Global Deep Forecasting with Patient-Specific Pharmacokinetics
Willa Potosnak, Cristian Challu, Kin G. Olivares, Keith A. Dufendach, Artur Dubrawski
TL;DR
The paper tackles the challenge of forecasting blood glucose by incorporating patient-specific pharmacokinetics into deep learning forecasts. It introduces a PK encoder within a hybrid global-local architecture, enabling explicit modeling of time-varying drug concentration effects from sparse dosing data and multiple insulin doses under linear PK assumptions. Across simulated and real-world OhioT1DM data, PK-augmented models (notably TFT-PK, NBEATSx-PK, and NHITS-PK) consistently outperform baselines, with hybrid global-local variants delivering the strongest gains and clear evidence of learning treatment effects.
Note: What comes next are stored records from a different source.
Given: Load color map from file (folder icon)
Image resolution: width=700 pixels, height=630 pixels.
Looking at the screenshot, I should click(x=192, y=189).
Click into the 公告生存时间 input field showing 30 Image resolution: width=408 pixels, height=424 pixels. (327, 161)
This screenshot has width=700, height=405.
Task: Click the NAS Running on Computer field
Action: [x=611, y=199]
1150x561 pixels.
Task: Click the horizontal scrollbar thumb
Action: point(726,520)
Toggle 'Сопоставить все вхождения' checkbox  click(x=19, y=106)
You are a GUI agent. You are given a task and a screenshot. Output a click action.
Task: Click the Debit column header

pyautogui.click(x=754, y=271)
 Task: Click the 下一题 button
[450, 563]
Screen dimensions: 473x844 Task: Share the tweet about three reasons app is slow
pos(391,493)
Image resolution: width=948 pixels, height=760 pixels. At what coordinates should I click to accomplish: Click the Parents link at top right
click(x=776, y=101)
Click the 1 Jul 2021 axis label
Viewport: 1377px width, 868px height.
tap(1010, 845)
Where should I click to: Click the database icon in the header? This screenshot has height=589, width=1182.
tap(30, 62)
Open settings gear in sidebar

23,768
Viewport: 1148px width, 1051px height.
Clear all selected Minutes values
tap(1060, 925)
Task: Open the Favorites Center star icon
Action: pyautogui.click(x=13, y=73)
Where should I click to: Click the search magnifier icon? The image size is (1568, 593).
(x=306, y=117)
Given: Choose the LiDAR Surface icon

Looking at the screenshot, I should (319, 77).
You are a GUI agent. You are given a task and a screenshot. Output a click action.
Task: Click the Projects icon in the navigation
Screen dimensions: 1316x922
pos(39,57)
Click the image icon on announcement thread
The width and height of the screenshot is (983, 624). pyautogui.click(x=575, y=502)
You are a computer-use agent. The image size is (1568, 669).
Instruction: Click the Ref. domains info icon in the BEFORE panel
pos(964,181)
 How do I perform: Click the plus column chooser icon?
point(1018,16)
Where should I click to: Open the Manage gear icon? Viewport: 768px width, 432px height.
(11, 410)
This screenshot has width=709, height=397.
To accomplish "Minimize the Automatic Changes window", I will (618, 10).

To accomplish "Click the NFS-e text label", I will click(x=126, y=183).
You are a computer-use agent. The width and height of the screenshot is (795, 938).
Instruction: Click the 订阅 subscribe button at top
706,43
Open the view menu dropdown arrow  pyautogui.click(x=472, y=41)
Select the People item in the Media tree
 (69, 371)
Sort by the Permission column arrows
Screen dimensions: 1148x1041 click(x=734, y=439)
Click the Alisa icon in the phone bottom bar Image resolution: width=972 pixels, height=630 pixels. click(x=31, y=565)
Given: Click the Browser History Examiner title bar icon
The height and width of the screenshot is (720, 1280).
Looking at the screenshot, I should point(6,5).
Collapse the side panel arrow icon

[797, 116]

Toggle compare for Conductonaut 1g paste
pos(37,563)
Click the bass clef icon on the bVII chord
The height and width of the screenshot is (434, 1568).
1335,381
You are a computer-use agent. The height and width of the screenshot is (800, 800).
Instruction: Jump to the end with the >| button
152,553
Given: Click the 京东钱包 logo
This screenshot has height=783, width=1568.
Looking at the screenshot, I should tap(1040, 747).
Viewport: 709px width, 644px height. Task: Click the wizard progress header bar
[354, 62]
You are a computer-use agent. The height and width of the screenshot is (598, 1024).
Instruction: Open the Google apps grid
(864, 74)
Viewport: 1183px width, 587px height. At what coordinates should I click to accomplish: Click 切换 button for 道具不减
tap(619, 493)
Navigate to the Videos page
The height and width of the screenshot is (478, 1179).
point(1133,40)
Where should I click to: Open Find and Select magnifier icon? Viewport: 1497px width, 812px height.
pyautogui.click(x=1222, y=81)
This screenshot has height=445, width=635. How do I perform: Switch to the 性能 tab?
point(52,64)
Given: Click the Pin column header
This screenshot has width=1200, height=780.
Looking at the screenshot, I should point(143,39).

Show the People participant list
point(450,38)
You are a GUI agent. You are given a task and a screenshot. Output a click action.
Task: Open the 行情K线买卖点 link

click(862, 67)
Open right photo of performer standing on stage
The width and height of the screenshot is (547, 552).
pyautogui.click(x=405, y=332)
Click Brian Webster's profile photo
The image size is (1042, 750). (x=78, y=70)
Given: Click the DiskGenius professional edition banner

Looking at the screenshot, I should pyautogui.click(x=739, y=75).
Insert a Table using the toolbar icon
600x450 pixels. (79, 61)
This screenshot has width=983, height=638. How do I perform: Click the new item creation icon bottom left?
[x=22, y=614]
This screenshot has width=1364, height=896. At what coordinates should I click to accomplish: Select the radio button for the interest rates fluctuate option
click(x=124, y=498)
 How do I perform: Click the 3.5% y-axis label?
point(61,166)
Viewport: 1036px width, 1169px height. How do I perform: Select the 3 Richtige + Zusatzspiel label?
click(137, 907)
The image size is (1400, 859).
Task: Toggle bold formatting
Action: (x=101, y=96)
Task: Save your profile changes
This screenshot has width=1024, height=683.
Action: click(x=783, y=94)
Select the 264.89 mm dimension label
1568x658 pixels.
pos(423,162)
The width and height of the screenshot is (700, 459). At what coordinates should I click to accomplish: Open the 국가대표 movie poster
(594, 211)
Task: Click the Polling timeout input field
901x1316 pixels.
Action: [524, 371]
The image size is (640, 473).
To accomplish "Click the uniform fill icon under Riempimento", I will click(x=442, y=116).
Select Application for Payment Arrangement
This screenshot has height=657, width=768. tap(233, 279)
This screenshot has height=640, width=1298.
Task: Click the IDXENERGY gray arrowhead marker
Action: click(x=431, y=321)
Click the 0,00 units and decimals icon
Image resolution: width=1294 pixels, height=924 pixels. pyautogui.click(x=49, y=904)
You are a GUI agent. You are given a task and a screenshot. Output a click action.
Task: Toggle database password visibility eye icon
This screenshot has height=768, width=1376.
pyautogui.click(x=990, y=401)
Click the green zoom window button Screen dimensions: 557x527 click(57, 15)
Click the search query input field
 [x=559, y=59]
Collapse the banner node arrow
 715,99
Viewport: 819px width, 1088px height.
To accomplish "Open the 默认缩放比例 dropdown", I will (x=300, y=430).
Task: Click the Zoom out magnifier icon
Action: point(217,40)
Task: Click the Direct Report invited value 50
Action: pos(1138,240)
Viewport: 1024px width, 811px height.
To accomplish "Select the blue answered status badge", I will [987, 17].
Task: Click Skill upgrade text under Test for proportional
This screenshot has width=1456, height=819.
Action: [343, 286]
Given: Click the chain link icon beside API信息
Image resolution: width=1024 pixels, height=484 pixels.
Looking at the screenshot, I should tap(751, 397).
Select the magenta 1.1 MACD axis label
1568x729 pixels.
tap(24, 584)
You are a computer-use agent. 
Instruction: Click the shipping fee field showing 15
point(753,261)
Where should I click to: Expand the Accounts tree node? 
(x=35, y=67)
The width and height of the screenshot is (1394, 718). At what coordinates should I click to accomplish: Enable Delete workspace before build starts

The work offers a practically impactful approach for early warnings of hypo/hyperglycemia and personalized dosing insights, while outlining limitations and directions for extending to nonlinear PK and broader patient populations.
Abstract
Forecasting healthcare time series data is vital for early detection of adverse outcomes and patient monitoring. However, it can be challenging in practice due to variable medication administration and unique pharmacokinetic (PK) properties of each patient. To address these challenges, we propose a novel hybrid global-local architecture and a PK encoder that informs deep learning models of patient-specific treatment effects. We showcase the efficacy of our approach in achieving significant accuracy gains in a blood glucose forecasting task using both realistically simulated and real-world data. Our PK encoder surpasses baselines by up to 16.4% on simulated data and 4.9% on real-world data for individual patients during critical events of severely high and low glucose levels. Furthermore, our proposed hybrid global-local architecture outperforms patient-specific PK models by 15.8%, on average.